• _Goal of the exercise_
This exercise asks for every line of the material that contains the word "will".

• _Extracted entries_

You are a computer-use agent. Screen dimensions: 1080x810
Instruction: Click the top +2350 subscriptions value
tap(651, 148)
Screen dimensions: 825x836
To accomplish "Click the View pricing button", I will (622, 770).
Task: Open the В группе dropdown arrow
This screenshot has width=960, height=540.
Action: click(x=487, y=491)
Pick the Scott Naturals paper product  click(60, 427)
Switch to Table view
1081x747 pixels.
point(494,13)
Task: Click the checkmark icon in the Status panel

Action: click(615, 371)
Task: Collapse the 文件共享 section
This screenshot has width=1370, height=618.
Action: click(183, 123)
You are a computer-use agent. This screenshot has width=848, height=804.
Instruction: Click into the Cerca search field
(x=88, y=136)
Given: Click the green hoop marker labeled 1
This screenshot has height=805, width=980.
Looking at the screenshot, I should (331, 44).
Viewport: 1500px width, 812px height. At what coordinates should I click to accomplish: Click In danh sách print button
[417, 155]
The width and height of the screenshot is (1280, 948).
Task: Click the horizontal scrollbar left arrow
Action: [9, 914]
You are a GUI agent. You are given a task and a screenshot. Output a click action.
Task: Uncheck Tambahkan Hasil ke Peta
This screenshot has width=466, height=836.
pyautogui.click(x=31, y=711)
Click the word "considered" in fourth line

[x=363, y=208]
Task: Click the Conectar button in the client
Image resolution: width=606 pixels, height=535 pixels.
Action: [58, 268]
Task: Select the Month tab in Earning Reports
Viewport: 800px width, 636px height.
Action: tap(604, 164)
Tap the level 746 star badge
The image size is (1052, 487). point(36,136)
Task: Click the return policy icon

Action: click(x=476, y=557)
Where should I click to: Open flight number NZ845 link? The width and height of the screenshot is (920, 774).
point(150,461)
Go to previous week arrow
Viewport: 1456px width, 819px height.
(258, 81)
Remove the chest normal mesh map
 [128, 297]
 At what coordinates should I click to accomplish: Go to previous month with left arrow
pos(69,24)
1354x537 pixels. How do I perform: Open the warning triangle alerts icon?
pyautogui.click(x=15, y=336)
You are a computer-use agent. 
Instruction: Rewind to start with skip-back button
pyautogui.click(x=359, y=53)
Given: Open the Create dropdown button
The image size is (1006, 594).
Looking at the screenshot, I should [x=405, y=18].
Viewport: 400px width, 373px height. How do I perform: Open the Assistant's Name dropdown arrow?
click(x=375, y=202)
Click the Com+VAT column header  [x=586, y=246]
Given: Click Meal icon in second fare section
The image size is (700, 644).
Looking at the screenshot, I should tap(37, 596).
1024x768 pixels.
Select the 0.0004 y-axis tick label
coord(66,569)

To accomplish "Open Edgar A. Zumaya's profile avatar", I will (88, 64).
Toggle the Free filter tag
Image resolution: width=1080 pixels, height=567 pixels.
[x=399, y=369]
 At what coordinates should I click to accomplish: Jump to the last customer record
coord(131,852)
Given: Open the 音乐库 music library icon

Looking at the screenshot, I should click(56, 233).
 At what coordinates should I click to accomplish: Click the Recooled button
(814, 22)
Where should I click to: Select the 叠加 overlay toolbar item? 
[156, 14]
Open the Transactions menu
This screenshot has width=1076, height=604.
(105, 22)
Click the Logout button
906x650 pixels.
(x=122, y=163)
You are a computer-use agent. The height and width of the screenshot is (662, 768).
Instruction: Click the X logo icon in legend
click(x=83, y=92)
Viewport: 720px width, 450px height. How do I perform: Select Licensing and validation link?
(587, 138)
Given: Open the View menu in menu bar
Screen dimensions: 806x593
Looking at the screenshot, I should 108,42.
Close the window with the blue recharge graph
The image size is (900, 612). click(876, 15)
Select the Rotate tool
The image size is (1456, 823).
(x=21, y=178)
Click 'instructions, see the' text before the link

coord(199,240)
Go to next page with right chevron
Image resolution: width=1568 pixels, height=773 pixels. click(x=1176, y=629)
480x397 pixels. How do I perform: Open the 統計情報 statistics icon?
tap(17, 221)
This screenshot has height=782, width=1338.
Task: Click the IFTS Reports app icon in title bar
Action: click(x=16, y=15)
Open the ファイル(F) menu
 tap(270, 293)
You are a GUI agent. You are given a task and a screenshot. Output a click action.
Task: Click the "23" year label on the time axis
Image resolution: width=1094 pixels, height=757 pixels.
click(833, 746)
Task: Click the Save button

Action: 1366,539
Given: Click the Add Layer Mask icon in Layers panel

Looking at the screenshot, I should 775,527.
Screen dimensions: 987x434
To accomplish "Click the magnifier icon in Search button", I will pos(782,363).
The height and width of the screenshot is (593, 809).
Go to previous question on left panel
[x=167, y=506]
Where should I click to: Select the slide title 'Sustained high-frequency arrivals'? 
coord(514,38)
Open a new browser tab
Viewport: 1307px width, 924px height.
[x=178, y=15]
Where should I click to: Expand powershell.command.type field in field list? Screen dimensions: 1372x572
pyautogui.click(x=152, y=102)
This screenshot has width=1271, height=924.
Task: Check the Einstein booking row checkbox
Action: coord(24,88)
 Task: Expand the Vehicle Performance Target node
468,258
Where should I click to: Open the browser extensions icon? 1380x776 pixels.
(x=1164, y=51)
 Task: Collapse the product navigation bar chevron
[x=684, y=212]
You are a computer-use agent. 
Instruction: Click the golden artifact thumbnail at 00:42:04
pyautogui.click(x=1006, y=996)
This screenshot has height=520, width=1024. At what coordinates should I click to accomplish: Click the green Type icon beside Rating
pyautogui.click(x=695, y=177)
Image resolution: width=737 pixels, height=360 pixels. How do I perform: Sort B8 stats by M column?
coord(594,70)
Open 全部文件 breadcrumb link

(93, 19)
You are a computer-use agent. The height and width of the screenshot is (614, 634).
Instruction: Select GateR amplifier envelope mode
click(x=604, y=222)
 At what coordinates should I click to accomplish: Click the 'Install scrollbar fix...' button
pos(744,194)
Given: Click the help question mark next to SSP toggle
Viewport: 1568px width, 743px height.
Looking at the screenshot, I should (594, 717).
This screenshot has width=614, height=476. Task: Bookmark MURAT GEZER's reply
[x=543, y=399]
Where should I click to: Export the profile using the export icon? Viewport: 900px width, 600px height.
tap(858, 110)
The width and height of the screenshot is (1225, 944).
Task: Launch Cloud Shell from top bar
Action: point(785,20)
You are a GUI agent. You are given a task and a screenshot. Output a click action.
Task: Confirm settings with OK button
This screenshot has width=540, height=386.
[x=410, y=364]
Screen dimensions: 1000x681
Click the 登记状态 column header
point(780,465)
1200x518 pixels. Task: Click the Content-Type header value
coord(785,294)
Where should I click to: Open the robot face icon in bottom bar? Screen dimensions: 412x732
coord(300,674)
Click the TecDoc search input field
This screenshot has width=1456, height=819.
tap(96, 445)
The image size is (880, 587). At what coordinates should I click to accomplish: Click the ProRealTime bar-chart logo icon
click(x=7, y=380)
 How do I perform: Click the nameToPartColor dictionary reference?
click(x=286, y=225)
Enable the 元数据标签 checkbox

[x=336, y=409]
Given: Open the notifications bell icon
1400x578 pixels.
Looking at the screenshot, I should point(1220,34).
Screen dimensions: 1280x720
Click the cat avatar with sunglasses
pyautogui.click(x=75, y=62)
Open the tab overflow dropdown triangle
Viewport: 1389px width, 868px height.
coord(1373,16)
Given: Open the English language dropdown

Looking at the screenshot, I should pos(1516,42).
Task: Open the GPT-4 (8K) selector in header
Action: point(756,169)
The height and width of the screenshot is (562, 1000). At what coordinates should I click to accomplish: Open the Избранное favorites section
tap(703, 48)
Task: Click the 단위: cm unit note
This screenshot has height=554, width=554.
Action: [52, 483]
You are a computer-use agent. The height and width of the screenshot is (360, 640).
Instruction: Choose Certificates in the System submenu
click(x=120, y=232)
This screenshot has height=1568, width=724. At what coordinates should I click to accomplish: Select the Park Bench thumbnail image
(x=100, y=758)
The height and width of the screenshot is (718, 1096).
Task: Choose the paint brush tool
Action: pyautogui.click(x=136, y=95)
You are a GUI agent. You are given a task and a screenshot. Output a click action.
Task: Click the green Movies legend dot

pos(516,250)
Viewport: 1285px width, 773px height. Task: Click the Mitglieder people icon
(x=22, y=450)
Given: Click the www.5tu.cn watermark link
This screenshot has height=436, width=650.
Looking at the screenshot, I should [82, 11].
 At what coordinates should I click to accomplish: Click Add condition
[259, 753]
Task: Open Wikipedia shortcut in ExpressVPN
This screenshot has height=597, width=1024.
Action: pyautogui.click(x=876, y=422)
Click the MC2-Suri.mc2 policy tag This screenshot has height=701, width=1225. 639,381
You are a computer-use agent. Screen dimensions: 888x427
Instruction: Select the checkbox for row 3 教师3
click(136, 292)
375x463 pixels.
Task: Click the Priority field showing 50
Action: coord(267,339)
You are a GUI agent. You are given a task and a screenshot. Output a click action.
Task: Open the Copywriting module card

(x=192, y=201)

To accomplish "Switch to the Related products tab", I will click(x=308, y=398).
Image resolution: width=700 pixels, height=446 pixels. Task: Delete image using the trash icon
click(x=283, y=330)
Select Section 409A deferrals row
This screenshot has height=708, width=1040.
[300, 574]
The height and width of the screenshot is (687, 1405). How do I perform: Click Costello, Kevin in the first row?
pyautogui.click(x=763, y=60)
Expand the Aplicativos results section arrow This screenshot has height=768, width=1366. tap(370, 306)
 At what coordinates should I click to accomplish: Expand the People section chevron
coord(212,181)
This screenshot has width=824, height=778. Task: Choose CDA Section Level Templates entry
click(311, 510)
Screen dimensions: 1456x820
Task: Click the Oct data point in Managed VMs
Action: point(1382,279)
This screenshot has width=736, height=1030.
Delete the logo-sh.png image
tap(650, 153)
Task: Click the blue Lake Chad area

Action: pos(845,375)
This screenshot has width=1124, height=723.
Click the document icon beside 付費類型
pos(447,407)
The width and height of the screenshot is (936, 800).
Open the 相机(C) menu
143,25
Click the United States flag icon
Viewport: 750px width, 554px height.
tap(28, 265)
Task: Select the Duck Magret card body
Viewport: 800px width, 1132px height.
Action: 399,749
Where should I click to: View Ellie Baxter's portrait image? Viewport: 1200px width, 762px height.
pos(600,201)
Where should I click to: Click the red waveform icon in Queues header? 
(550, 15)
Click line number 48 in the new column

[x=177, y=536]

• _Written solution_
To accomplish "Click the View pricing button", I will (622, 770).
To accomplish "Open Edgar A. Zumaya's profile avatar", I will (88, 64).
To accomplish "Click the magnifier icon in Search button", I will pos(782,363).
To accomplish "Switch to the Related products tab", I will click(x=308, y=398).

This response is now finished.